Range to output from the entries below: the line containing "Full Data Sheet (429, 1043)" through the line containing "Shipping Policy (206, 1563)". Set it down exactly, ends included, nothing else.

* [PROVIDED INFORMATION]
- Opening Delimiter -

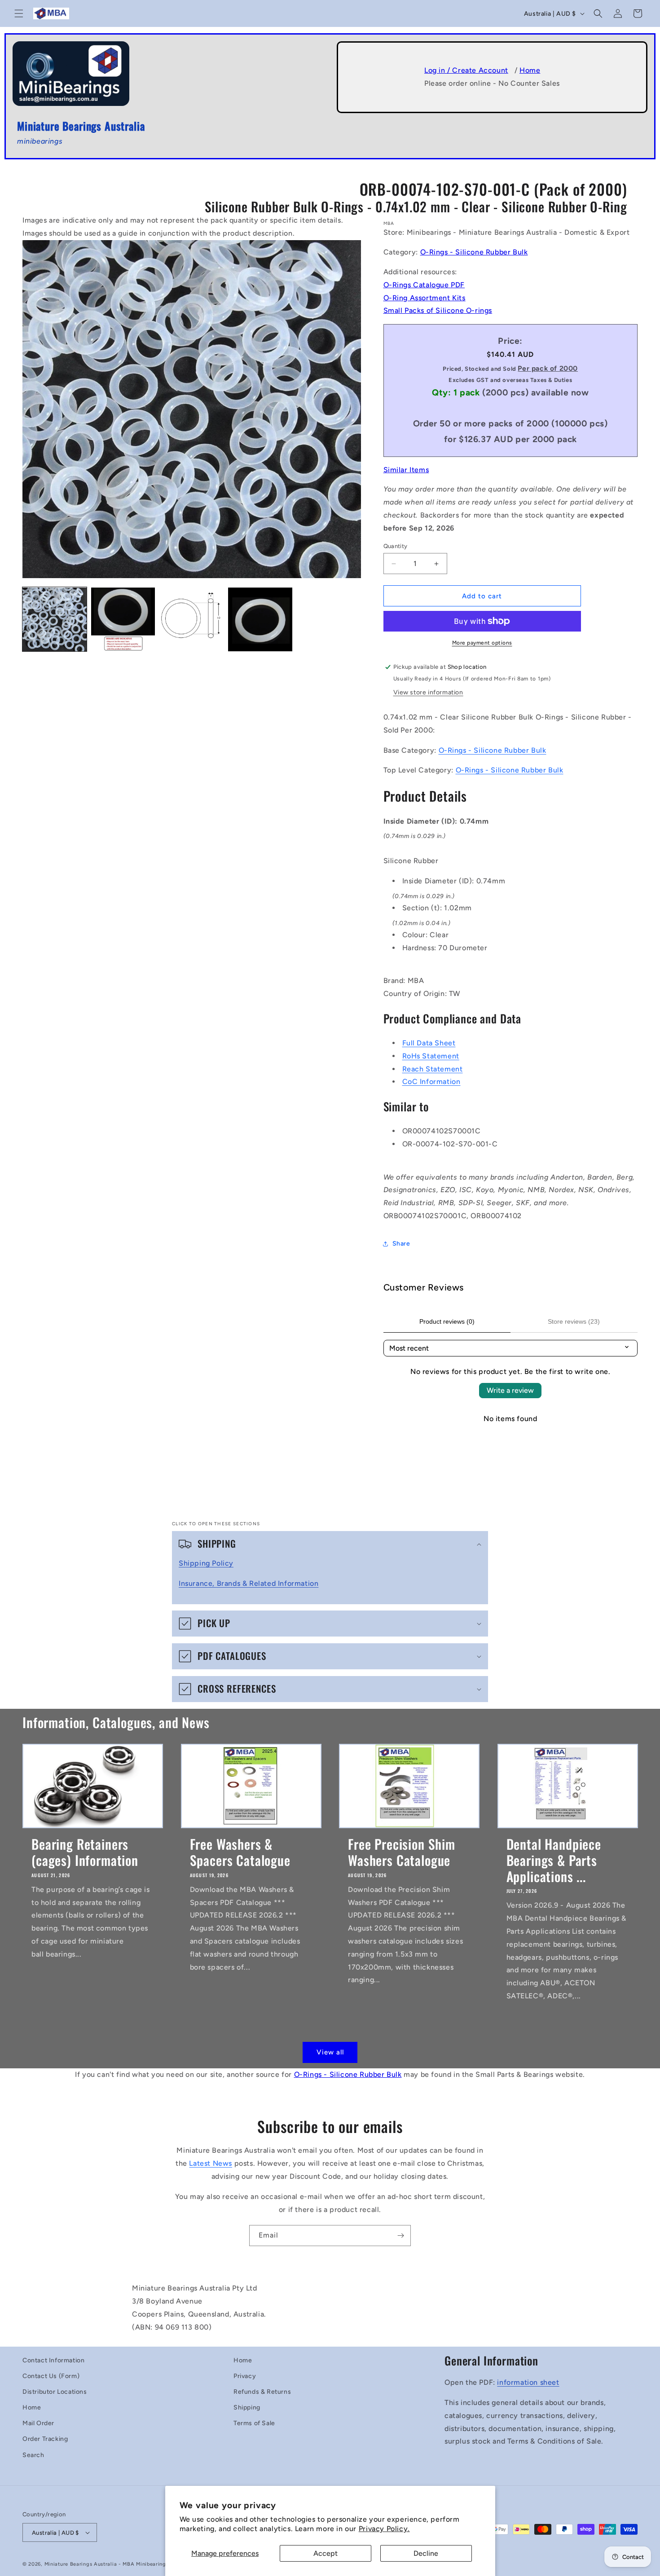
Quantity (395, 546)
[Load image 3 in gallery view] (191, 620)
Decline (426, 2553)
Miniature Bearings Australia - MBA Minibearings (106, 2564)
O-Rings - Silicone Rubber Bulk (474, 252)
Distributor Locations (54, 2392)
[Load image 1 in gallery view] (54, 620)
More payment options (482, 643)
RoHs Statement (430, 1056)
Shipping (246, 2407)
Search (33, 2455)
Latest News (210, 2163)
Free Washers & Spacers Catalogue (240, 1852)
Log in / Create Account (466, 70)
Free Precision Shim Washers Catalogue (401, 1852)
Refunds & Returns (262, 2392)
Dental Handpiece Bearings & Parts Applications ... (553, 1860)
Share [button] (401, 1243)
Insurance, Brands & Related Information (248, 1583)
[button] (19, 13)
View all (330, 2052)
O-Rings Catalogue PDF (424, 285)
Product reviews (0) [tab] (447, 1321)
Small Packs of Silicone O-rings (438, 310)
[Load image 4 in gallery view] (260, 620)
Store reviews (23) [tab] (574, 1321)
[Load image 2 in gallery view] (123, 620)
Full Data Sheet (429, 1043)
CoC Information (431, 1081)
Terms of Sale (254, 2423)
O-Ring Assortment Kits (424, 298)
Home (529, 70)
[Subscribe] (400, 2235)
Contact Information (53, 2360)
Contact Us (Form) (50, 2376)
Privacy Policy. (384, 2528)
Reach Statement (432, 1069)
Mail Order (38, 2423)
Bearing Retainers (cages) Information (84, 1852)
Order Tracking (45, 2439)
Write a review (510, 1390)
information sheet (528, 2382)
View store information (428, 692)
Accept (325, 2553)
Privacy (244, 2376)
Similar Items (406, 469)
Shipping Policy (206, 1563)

- Closing Delimiter -
- Opening Delimiter -

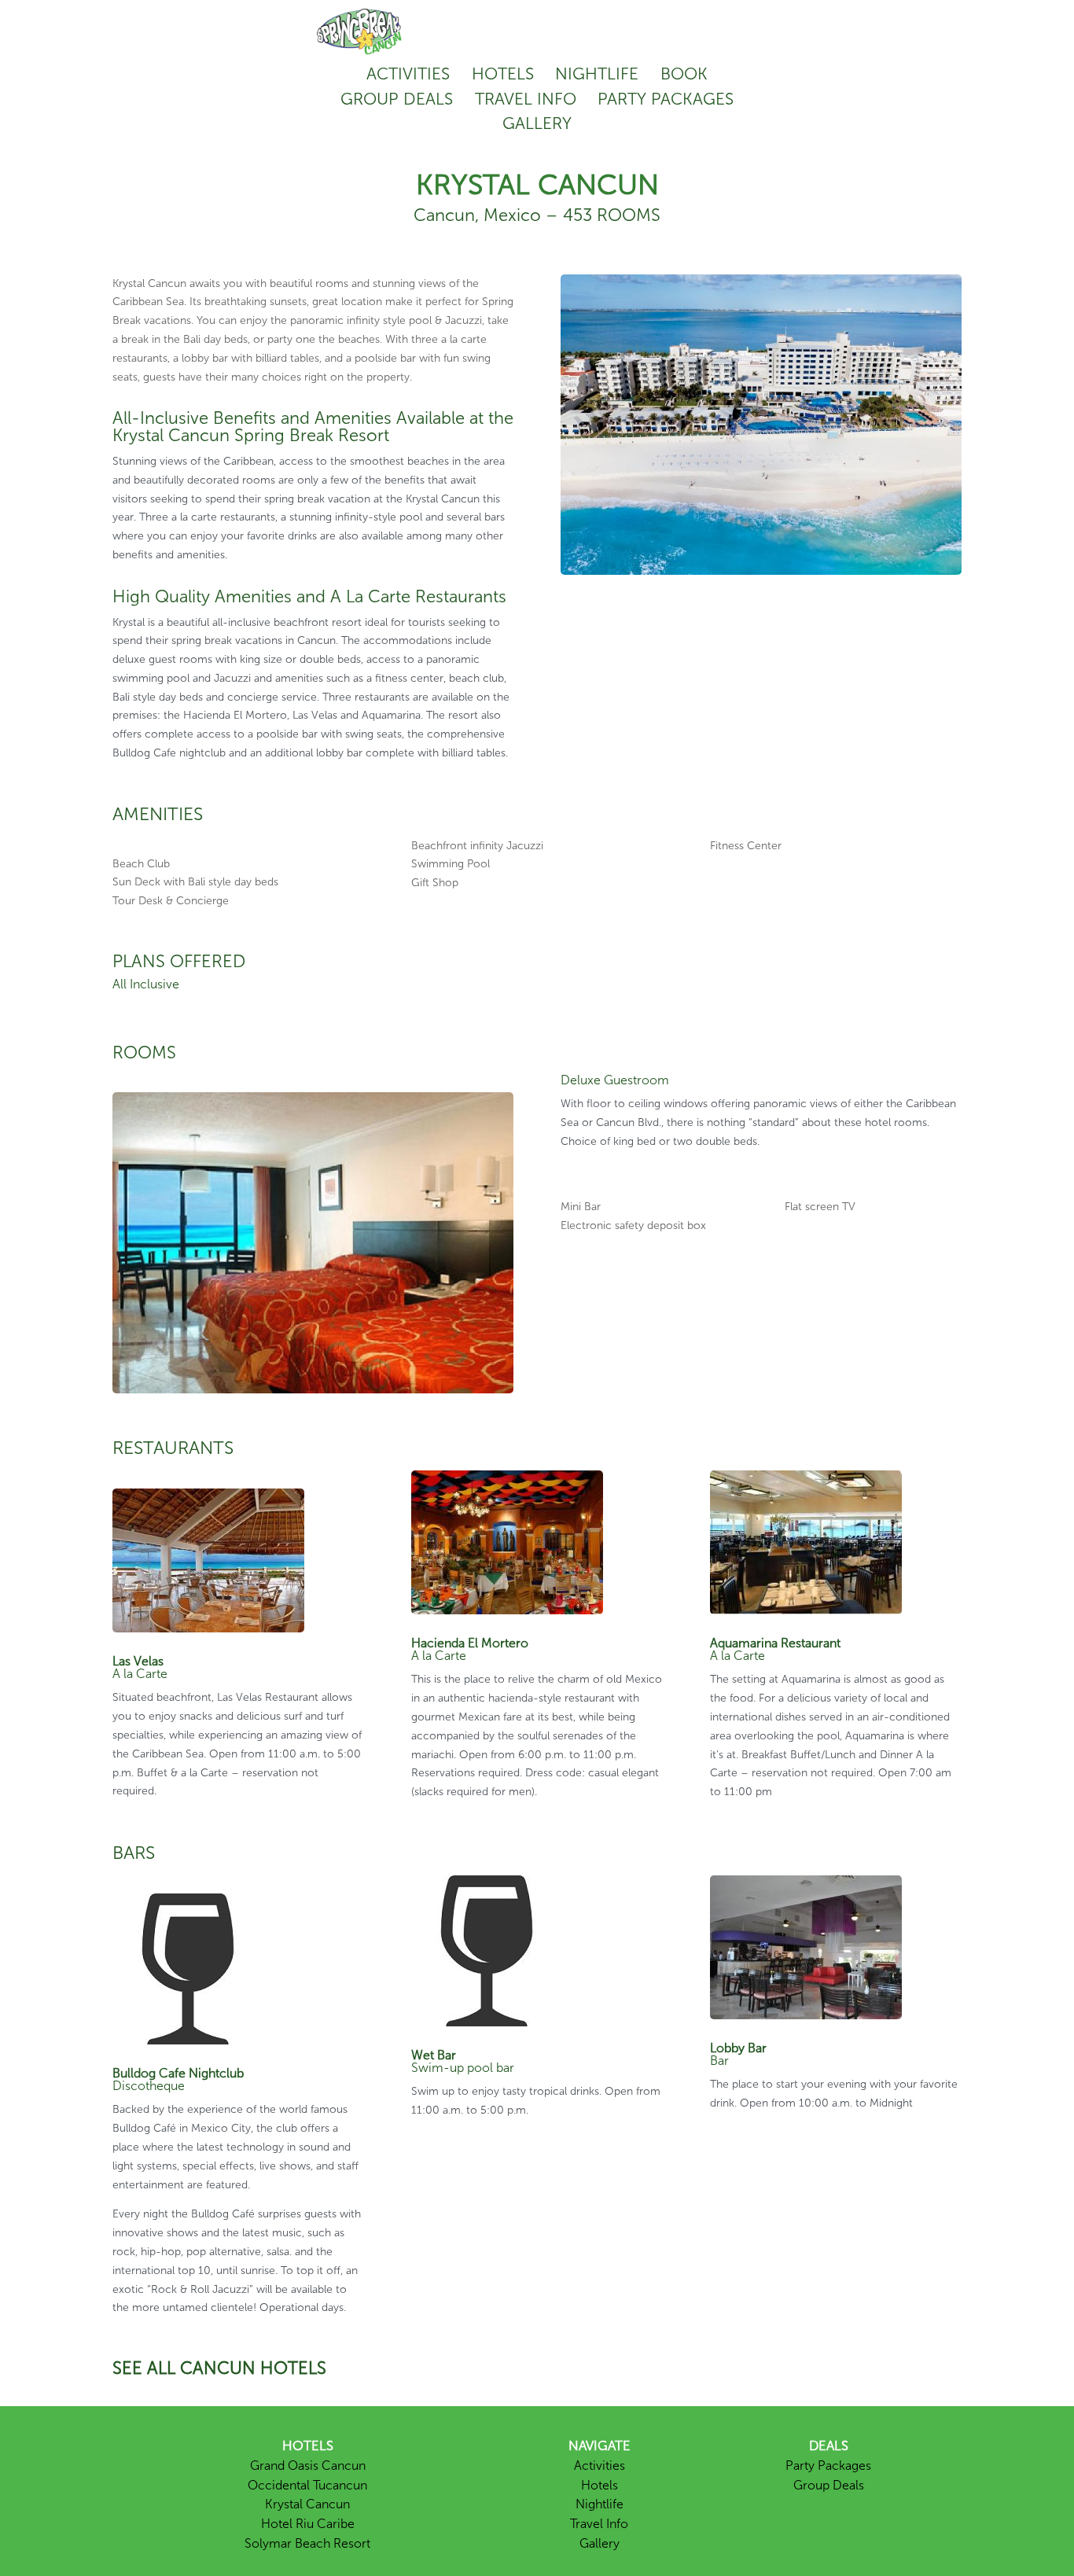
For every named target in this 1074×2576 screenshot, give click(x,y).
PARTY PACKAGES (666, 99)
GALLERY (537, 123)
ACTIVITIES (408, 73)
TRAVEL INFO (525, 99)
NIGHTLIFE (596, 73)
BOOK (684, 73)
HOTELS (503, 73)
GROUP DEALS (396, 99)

- Closing Delimiter -
- Opening Delimiter -

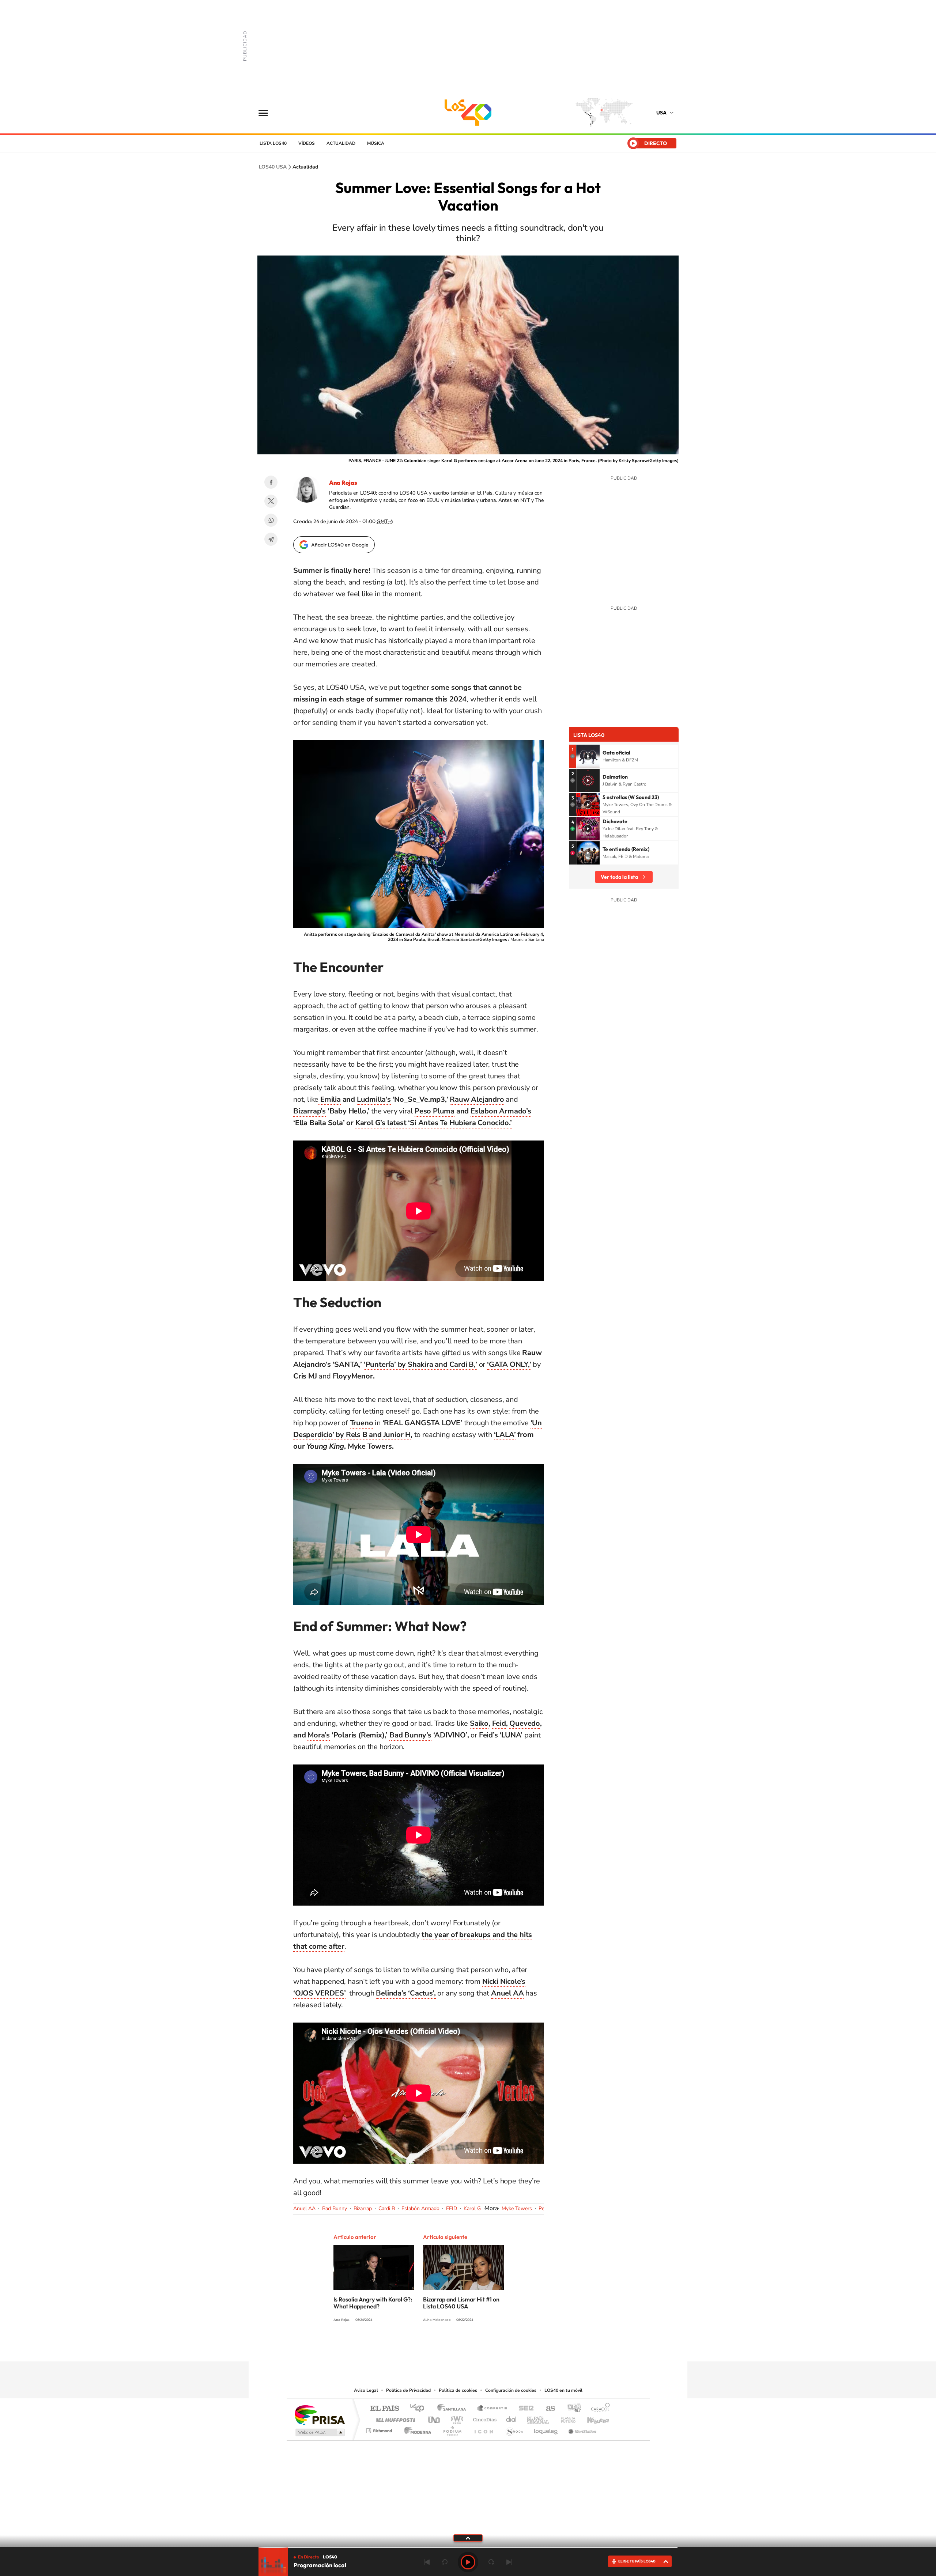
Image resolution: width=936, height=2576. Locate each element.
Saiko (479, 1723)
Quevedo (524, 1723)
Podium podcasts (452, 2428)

- Closing Delimiter -

* [WRITTEN SOLUTION]
Full Data Sheet (429, 1043)
CoC Information (431, 1081)
Terms of Sale (254, 2423)
O-Ring Assortment Kits (424, 298)
Home (529, 70)
[Subscribe] (400, 2235)
Contact Information (53, 2360)
Contact Us (Form) (50, 2376)
Privacy Policy. (384, 2528)
Reach Statement (432, 1069)
Mail Order (38, 2423)
Bearing Retainers (cages) Information (84, 1852)
Order Tracking (45, 2439)
Write a review (510, 1390)
information sheet (528, 2382)
View store information (428, 692)
Accept (325, 2553)
Privacy (244, 2376)
Similar Items (406, 469)
Shipping Policy (206, 1563)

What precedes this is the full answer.